The Supreme Court on Friday dismissed a petition seeking a CBI probe into Jet Airways chairman Naresh Goyal’s alleged links with underworld don Dawood Ibrahim and Chota Shakeel after the government claimed that various security and intelligence agencies had not found any evidence to prove the allegations.
Additional Solicitor General Gopal Subramanium told the bench headed by Chief Justice K.G. Balakrishnan that he had personally looked into the records and documents related to the investigation and found the allegations baseless.
Rejecting the petition by journalist M. Furquan, the bench said the Intelligence Bureau's letter on the basis of which it was filed was baseless and added there was no need to pass any further orders as the petitioner was given sufficient opportunity to take remedial action as per the law.
Furquan’s petition had challenged a Bombay High Court judgment that too had dismissed a public interest litigation seeking investigation into the alleged nexus between Goyal and Dawood Ibrahim. The journalist had sourced his information from a letter, purportedly written by a joint director of the Intelligence Bureau that was published by a weekly magazine. The letter was handed over to the magazine’s by former Civil Aviation Minister Sharad Yadav.

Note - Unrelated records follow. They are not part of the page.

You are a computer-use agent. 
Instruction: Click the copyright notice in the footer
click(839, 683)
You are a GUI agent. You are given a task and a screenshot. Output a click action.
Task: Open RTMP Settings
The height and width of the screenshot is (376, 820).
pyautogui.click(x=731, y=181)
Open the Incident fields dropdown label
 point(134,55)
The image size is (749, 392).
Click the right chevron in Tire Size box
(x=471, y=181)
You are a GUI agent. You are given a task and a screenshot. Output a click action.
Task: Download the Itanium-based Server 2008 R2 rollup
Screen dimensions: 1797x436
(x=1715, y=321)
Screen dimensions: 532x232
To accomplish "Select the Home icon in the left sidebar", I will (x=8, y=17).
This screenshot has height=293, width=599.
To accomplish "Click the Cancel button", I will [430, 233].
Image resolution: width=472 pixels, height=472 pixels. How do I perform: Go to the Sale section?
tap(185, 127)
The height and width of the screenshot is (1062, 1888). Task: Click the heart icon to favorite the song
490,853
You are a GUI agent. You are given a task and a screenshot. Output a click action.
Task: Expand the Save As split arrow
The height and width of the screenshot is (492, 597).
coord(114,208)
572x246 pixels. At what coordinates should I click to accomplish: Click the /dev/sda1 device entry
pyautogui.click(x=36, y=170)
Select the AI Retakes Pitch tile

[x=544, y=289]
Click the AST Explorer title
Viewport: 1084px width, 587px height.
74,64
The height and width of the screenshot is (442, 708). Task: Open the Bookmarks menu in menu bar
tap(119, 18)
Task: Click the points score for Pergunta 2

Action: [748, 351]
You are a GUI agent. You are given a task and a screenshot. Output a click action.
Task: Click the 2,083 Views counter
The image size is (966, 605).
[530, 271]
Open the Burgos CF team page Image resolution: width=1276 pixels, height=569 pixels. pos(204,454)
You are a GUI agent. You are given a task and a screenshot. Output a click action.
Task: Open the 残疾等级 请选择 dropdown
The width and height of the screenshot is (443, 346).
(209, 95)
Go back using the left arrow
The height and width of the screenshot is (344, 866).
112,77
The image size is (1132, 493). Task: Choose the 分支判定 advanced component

The letter, which was written in 2001, claimed that black and extortion money of Dawoood and Shakeel had been invested in Jet Airways.
Senior counsel Shanti Bhushan submitted on behalf of Furquan that the home ministery had never denied the existence of the letter and yet the government had failed to order a probe to uncover the truth. Jet Airways counsel Harish Salve strongly objected to Bhushan’s arguments and accused the petitioner of scuttling Jet Airways’ growing popularity.
Salve said not only the government but even US security agencies had given a clearance to Jet Airways before permitting them to start a flight to the US.
He said sources of funding for the acquisition of Air Sahara were "legitimate" and added that the allegations that its chairman Naresh Goyal has underworld links were "false". Regarding the money for the acquisition of Air Sahara, Salve submitted that internal funds, including those raised through its IPO in 2005, were used.
Refuting Bhushan’s allegations, Subramanium, however, added that the enquiries under the Foreign Exchange Manitenance Act were still pending.